Ruben’s first customer was Patagonia, which expanded its “Worn Wear” programme online with Trove in 2017, inviting customers to return used items in exchange for a gift card. It was immediately flooded with inventory, which went straight to a warehouse in California (operated by Trove) and was then listed for sale on a website (built by Trove).
Others followed. Shoppers can now purchase a gently worn quilted coat from Eileen Fisher for $225 online, down from $440 at retail. A pair of used hiking boots from REI goes for $89, almost half the $170 you’d pay new.

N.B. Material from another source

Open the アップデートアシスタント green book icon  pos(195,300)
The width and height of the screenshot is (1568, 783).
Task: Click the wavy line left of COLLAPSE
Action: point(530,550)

As of October, shoppers can march into a Levi’s store and earn $30 for decades-old jeans that haven’t fit since college, then put the cash towards a new pair. Margins aren’t bad either, with retailers that have been at it for a year making net profits on used items that are just shy of those for new ones. “In the end, it’s not something you can ignore,” says Flavio Cereda, a retail analyst at Jefferies. “It’s not something you can fight.”
Ruben predicts brands and retailers will quickly dwarf the online marketplaces in resale volume, a bold vision that’s far from a sure thing. Trends, though, are on his side. And reselling is a headache that big companies will happily offload. “We’re no longer having conversations with brands about how important this is,” says Ruben. “We’re having conversations, given its importance, about how to think about this.”